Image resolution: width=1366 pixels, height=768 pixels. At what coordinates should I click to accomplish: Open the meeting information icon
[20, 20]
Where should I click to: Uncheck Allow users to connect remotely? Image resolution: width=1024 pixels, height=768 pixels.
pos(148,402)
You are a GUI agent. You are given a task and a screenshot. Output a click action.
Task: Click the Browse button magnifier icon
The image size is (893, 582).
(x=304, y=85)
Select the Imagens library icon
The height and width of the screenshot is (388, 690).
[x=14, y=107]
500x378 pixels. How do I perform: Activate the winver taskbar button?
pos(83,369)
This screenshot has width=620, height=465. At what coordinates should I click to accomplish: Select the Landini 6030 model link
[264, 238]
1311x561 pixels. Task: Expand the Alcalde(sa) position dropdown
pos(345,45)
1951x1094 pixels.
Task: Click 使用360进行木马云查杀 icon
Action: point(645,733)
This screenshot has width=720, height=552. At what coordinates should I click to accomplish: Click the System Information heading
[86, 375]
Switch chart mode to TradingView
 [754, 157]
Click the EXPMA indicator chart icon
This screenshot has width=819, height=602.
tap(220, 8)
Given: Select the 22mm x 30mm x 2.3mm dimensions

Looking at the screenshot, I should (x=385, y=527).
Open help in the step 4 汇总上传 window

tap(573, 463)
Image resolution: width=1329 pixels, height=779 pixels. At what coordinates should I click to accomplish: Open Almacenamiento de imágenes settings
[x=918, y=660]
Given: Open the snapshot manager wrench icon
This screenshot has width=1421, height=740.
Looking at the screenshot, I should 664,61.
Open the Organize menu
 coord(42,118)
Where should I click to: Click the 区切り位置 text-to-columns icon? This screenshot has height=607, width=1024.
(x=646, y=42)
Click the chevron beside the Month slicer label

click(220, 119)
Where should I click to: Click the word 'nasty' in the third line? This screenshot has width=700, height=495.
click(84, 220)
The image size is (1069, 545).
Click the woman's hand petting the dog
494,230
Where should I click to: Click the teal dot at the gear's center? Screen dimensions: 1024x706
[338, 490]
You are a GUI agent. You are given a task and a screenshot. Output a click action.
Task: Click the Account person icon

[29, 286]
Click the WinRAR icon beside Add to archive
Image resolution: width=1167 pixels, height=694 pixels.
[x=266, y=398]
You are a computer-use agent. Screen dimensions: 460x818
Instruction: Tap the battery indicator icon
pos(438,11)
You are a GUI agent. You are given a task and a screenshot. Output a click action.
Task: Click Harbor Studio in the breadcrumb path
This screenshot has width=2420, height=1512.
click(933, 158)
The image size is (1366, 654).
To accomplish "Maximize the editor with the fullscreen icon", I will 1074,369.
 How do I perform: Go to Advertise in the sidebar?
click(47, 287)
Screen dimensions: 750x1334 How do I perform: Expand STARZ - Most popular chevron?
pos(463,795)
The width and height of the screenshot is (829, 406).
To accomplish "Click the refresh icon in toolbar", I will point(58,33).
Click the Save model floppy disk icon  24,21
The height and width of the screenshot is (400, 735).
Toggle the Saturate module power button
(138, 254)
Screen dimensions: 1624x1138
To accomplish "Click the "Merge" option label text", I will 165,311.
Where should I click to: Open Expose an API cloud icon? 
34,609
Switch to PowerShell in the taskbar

_ _ _ _ _

WORK TO BE COMPLETED: Each line in the listing is to be returned exactly.

YOUR RESPONSE:
Image resolution: width=1366 pixels, height=768 pixels. At what coordinates should I click to accomplish: Open the meeting information icon
[20, 20]
Where should I click to: Uncheck Allow users to connect remotely? Image resolution: width=1024 pixels, height=768 pixels.
pos(148,402)
You are a GUI agent. You are given a task and a screenshot. Output a click action.
Task: Click the Browse button magnifier icon
The image size is (893, 582).
(x=304, y=85)
Select the Imagens library icon
The height and width of the screenshot is (388, 690).
[x=14, y=107]
500x378 pixels. How do I perform: Activate the winver taskbar button?
pos(83,369)
This screenshot has width=620, height=465. At what coordinates should I click to accomplish: Select the Landini 6030 model link
[264, 238]
1311x561 pixels. Task: Expand the Alcalde(sa) position dropdown
pos(345,45)
1951x1094 pixels.
Task: Click 使用360进行木马云查杀 icon
Action: point(645,733)
This screenshot has width=720, height=552. At what coordinates should I click to accomplish: Click the System Information heading
[86, 375]
Switch chart mode to TradingView
 [754, 157]
Click the EXPMA indicator chart icon
This screenshot has width=819, height=602.
tap(220, 8)
Given: Select the 22mm x 30mm x 2.3mm dimensions

Looking at the screenshot, I should (x=385, y=527).
Open help in the step 4 汇总上传 window

tap(573, 463)
Image resolution: width=1329 pixels, height=779 pixels. At what coordinates should I click to accomplish: Open Almacenamiento de imágenes settings
[x=918, y=660]
Given: Open the snapshot manager wrench icon
This screenshot has width=1421, height=740.
Looking at the screenshot, I should 664,61.
Open the Organize menu
 coord(42,118)
Where should I click to: Click the 区切り位置 text-to-columns icon? This screenshot has height=607, width=1024.
(x=646, y=42)
Click the chevron beside the Month slicer label

click(220, 119)
Where should I click to: Click the word 'nasty' in the third line? This screenshot has width=700, height=495.
click(84, 220)
The image size is (1069, 545).
Click the woman's hand petting the dog
494,230
Where should I click to: Click the teal dot at the gear's center? Screen dimensions: 1024x706
[338, 490]
You are a GUI agent. You are given a task and a screenshot. Output a click action.
Task: Click the Account person icon

[29, 286]
Click the WinRAR icon beside Add to archive
Image resolution: width=1167 pixels, height=694 pixels.
[x=266, y=398]
You are a computer-use agent. Screen dimensions: 460x818
Instruction: Tap the battery indicator icon
pos(438,11)
You are a GUI agent. You are given a task and a screenshot. Output a click action.
Task: Click Harbor Studio in the breadcrumb path
This screenshot has width=2420, height=1512.
click(933, 158)
The image size is (1366, 654).
To accomplish "Maximize the editor with the fullscreen icon", I will 1074,369.
 How do I perform: Go to Advertise in the sidebar?
click(47, 287)
Screen dimensions: 750x1334 How do I perform: Expand STARZ - Most popular chevron?
pos(463,795)
The width and height of the screenshot is (829, 406).
To accomplish "Click the refresh icon in toolbar", I will point(58,33).
Click the Save model floppy disk icon  24,21
The height and width of the screenshot is (400, 735).
Toggle the Saturate module power button
(138, 254)
Screen dimensions: 1624x1138
To accomplish "Click the "Merge" option label text", I will 165,311.
Where should I click to: Open Expose an API cloud icon? 
34,609
Switch to PowerShell in the taskbar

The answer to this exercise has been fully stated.